L’atteinte commise à l’indépendance des commissaires-enquêteurs, mais aussi aux tribunaux administratifs, qu’on bafoue ainsi est très grave. De même que l’atteinte à la liberté d’expression (radiation pour de simples articles sur la régression du droit de l’environnement parus dans une revue en ligne Actu-Environnement.com).

De surcroît, et c’est tout aussi grave : les conflits d’intérêts dans ce dossier sont majeurs au sein de la commission de radiation (dont la composition manque d’impartialité). En effet, outre le préfet (qui sollicite la radiation) qui a une influence directe sur 4 des 9 sièges de la commission on y trouve aussi M. Christian Coigné qui est :

  1. PDG d’Isère-Aménagement, maître d’ouvrage d’Inspira, filiale d’ELEGIA dont le PDG est M. Barbier (qui avait demandé l’éviction de la commission d’enquête)
  2. Vice-Président du département 38, dont le président est le même M. Barbier
  3. Président du CAUE 38, dont… un de ses salariés, nommé par le préfet, siège aussi à la commission de radiation. De plus, les revenus du CAUE dépendent de la part départementale de la taxe d’aménagement votée chaque année par le département.

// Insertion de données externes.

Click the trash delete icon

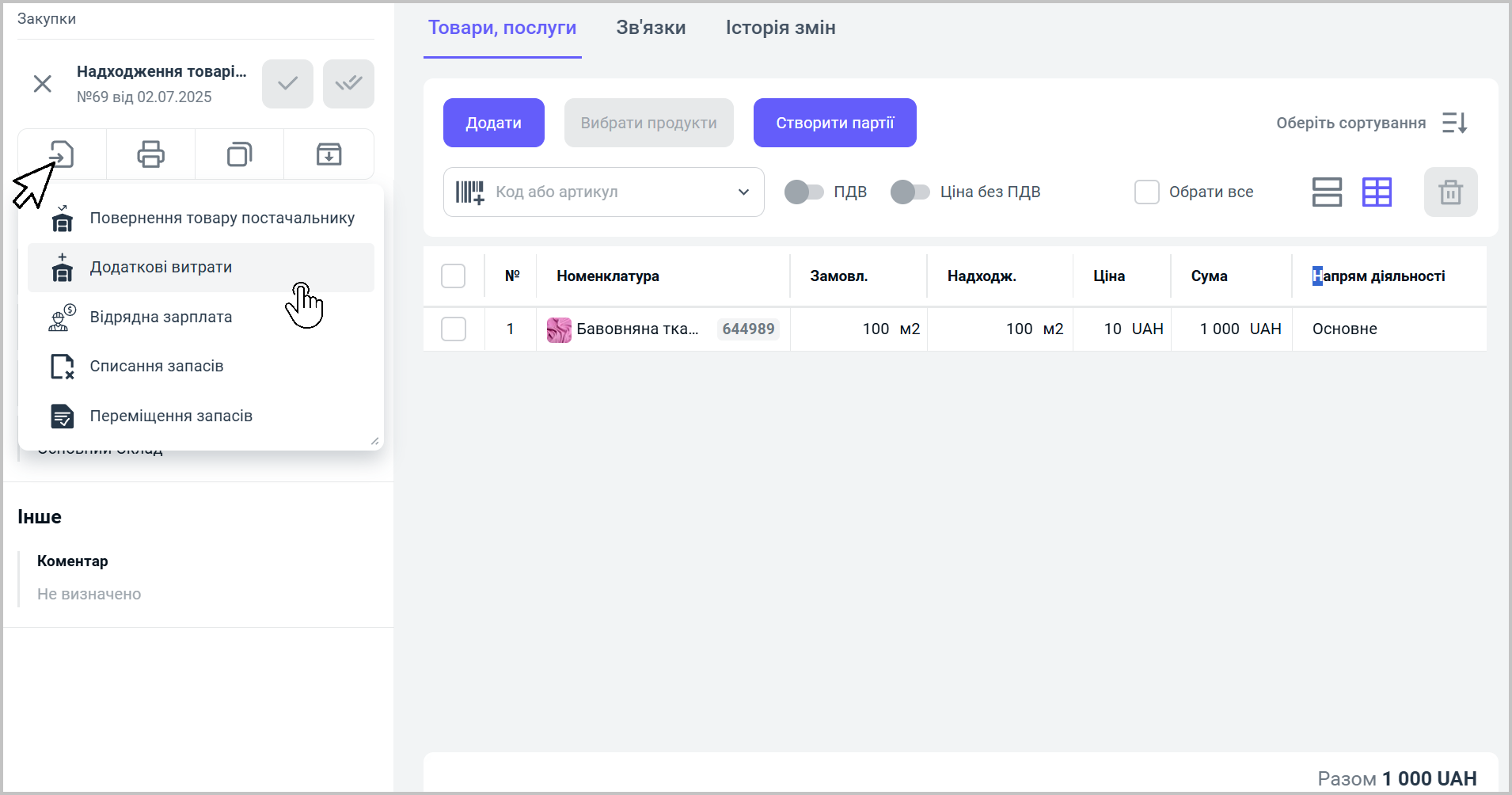pos(1450,192)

Par ailleurs, M. Coigné est vice-président de l’association des maires de l’Isère…et cette association est représentée es qualité dans la commission de radiation par un maire.

Mais c’est cette même commission qui exige chaque année des Commissaires enquêteurs de justifier l’absence de conflits d’intérêts, etc…

La boucle est bouclée quand Isère Aménagement fait initialement un recours contre les vacations du président de l’enquête concernant son projet… suivi de peu par la décision de la commission de radiation qui considère alors, le 6 décembre, que M. Ullmann doit être radié parce que notamment, vu ses investigations pour la complète information du public, cela se traduirait par un coût trop élevé pour  les maîtres d’ouvrage. Et cela, alors même que le dossier de saisine du préfet ne comporte aucun grief à ce sujet et que le code de l’environnement impose : « La commission doit, au préalable, informer l’intéressé des griefs qui lui sont faits et le mettre à même de présenter ses observations » (R.123-41).